BRONCOS

Players aren’t “cool with” coming to town, as Broncos have become a joke

Oct 28, 2021, 6:32 AM

The last five seasons have been transformative for the Denver Broncos. The previous four saw the team win a total of 23 games; the lowest four-season total since the 1969 Broncos — as a member of the AFL at the time — started a four-season slog that produced only 19 wins through the 1972 season. By then, Denver was a member of the NFL. In the following season of 1973, the Broncos broke through with a winning record of 7-5-2.

Whether this version of the Broncos can do the same thing 48 years later remains to be seen, but on Halloween, if they lose to a visiting Washington club that still hasn’t even bothered to name their team, their fate will likely be sealed. The team will be consigned to irrelevance on the NFL’s landscape once again. Two coaches, five different primary quarterbacks, and 41 losses in five seasons will do that for you.

“I’m not cool with it,” linebacker Kenny Young said of his trade to Denver on Saturday, one driven by the cap-strapped Los Angeles Rams’ financial needs more than anything. “It had nothing to do with my on-the-field ability or anything like that.”

His honesty was refreshing. But a bit jolting.

“I was playing well, but the way the cap was structured, they needed to take some money off my deal to really get some guys off other areas up and ready to go,” Young added. “That’s what it was about. It was about finances. It’s something weird for me. I’ve never heard or experienced that, but it makes sense what they did. I’m not cool with it, but I have to respect it, because they had no other choice.”

Young, who started all seven games for the Rams this season to the tune of 46 combined tackles, handled his introductory press conference professionally, focusing on the job that the Broncos need done. There’s little doubt that the UCLA product will work hard, based on how dutifully he tossed the expected platitudes the Broncos’ way alone.

“This is a great organization. They’ve been known for playing some phenomenal defense and some phenomenal linebackers,” Young said. “You guys just won a Super Bowl not too long ago, so it’s a lot of good things going over here. I’m excited to be a part of it. It’s a place where I also can fit in, and that’s good enough.”

He’s not wrong on any of those points, of course, but his sentiments are woefully out of date. The Broncos defense has yet to even approach “phenomenal” under longtime defensive coordinator Vic Fangio, who still makes the defensive calls from a head coach’s seat that gets hotter with every consecutive loss. The highest-paid part of that defense — the secondary, which boasts the league’s biggest payroll by roughly $20 million — has been gashed with big play after big play during the Broncos’ four-game losing streak.
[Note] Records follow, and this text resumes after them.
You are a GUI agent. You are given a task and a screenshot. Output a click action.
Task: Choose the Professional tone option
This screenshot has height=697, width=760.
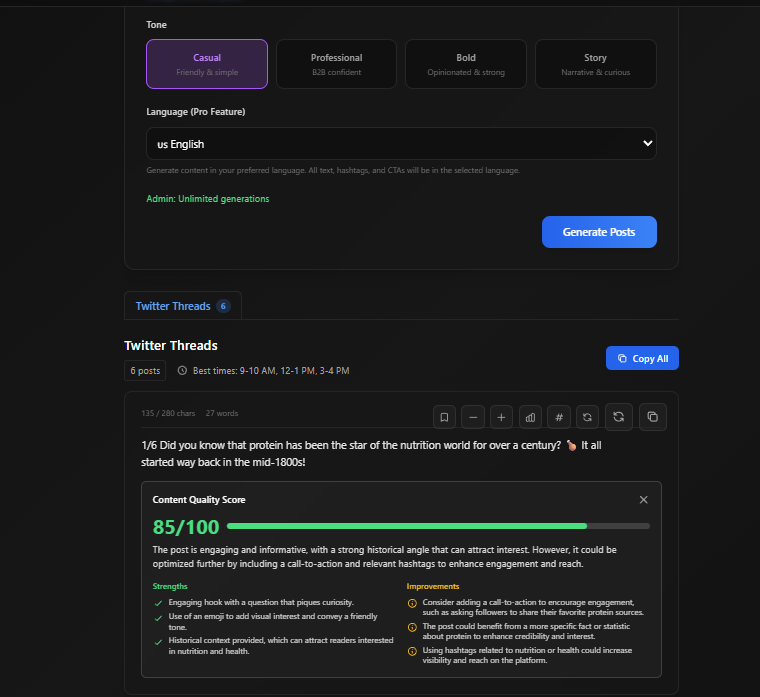coord(336,64)
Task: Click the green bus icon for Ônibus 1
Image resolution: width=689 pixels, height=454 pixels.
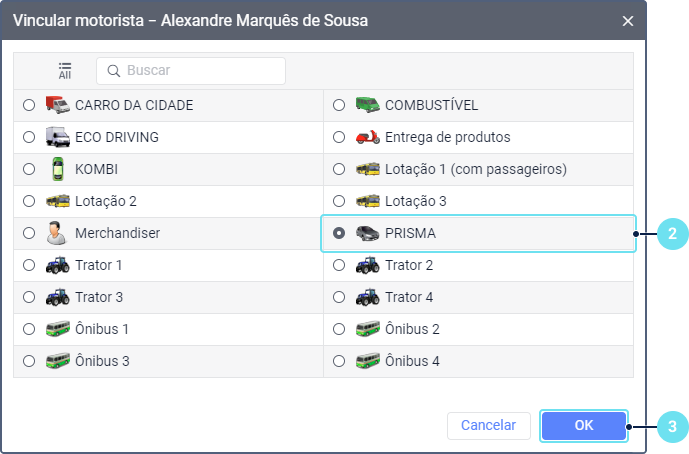Action: pos(57,329)
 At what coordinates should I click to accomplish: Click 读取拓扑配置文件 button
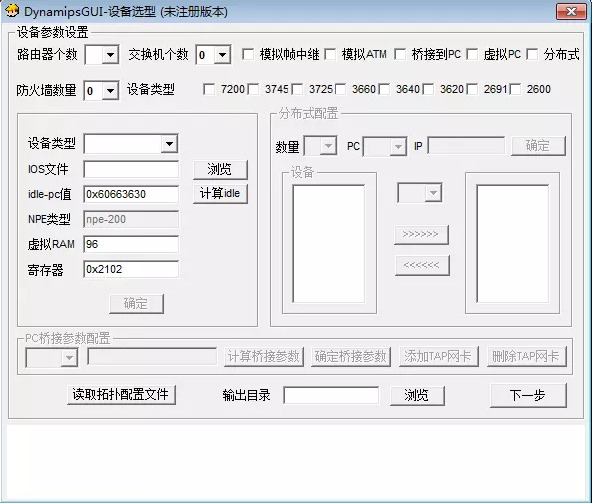coord(121,395)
Whether it’s Baltimore’s Marquise “Hollywood” Brown, Pittsburgh’s Chase Claypool or Las Vegas’ Henry Ruggs III, opposing quarterbacks have been free to fling the ball downfield with abandon and watch their receivers reel in huge gains and touchdowns. The most recent loss to Cleveland was even more damning, as the Broncos were beaten by backup quarterback Case Keenum, third-string running back D’Ernest Johnson, and a Browns offense that resembled the lineup that one used to see (when they had four) in a third preseason game.

As far as the “not too long ago” Super Bowl championship following the 2015 season goes, the honeymoon period in Denver has long since ended in a city where competing in the playoffs has long been considered all but a birthright. The franchise is preparing to hit the reset button once again in the offseason with a new owner, an almost-certainly new coaching staff, and a likely sixth new primary quarterback in six seasons; none of those things are part of any recipe for immediate success, nor are they the hallmarks of a “great organization.” The Broncos look to be trapped in this hell of their own making for a while longer, at least.

“It’s the business of football and my obligation is to do my job, always. I just keep it at that.” Young, a free agent at the end of the season, said all the right things on Wednesday, but his body language and tight-lipped visage told another story entirely — he would clearly, obviously, rather be with the Rams than in the NFL purgatory that Denver’s become.

Who could blame him? The trade had nothing to do with Young’s play, which is frustrating enough, but it has to be doubly difficult to go from starting for one of the league’s few Super Bowl contenders to… whatever this is.

“The human side of is that I am feeling mixed emotions, but I feel like there’s light at the end of this tunnel,” Young said.

He’s right. He’ll be an unrestricted free agent at the end of the season.

***

Shawn Drotar is the on-air host of “Sandy and Shawn,” airing weeknights from 9p-midnight on 104.3 The Fan.